Même après la mort d'Abe, Hagiuda et plusieurs autres membres du régime Seiwa Kai ont approfondi leurs relations avec le gouvernement DPP. Bien entendu, de nombreux membres de la Diète, dont Ishiba lui-même, se sont également rendus à Taiwan, mais Abe et ses associés étaient particulièrement proches de Lai. Aujourd’hui, cependant, les hommes politiques de Seiwa Kai ne sont plus les principaux acteurs de la scène politique japonaise, un changement qui a coïncidé avec l’investiture de l’administration Lai.
En septembre 2024, Lai a annoncé de nouvelles nominations liées à la politique japonaise de Taiwan. Lee I-yang, ancien vice-président de l'Examination Yuan, a été nommé ambassadeur de Taiwan au Japon. Il n'a pas forcément de relation étroite avec le Japon, mais il est proche de Lai. Pendant ce temps, Ma Yung-cheng, membre consultatif du Conseil de sécurité nationale, sera en charge des relations avec le Japon aux côtés de Chiou I-jen, conseiller principal du président. Ma a eu au moins quelques occasions de diriger des événements liés au Japon. Chiou était responsable des relations avec le Japon sous l'administration Tsai Ing-wen en tant que président de l'Association des relations Taiwan-Japon jusqu'en 2022, et constitue donc un symbole de continuité politique. En même temps, Ma est une waishengren (en référence aux Taïwanais arrivés comme migrants entre la fin de la Seconde Guerre mondiale et la fin de la guerre civile chinoise) et bien qu'il ne soit guère un expert du Japon, la confiance dont il bénéficie de la part de Lai est très forte.
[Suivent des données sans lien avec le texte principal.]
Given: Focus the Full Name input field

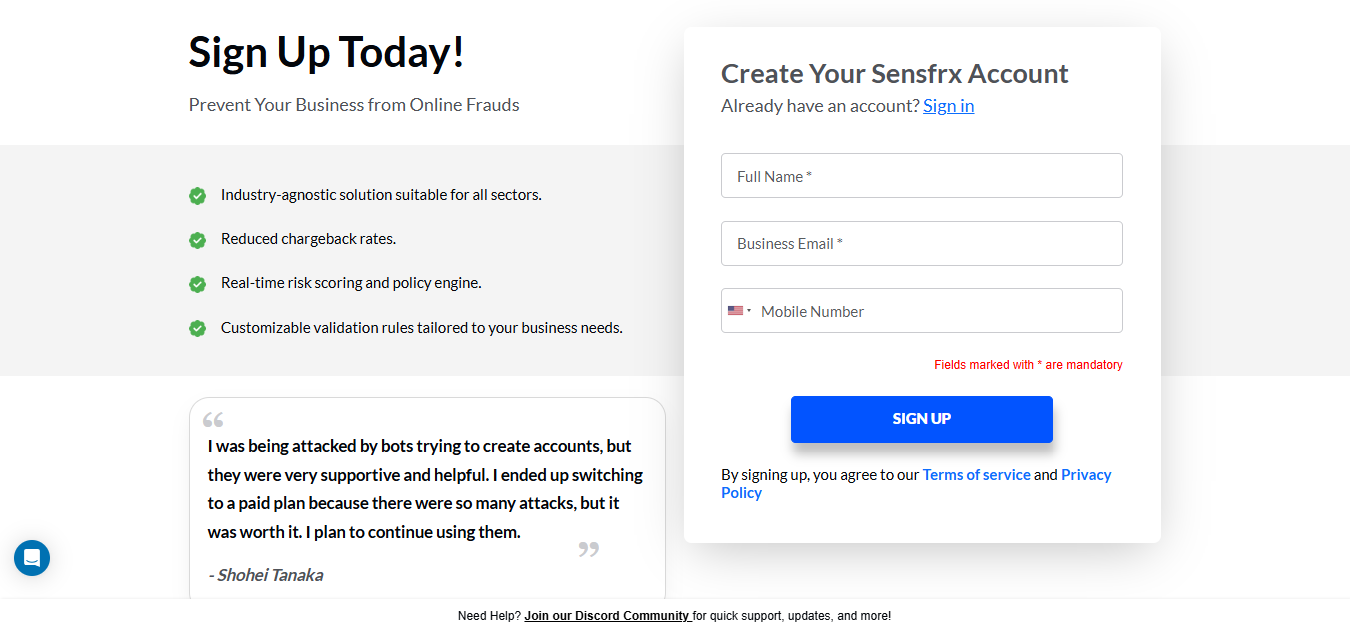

Il semble effectivement que Lai nomme délibérément des collègues proches pour prendre en charge la politique japonaise. Avec des personnes en qui il peut avoir confiance et qu’il peut facilement diriger personnellement, il peut chercher à remplacer les relations avec le Japon centrées sur les hommes politiques de Seiwa Kai en reconstruisant les relations entre hommes politiques, y compris ceux d’autres groupes politiques, et entre les institutions administratives chargées de la continuité.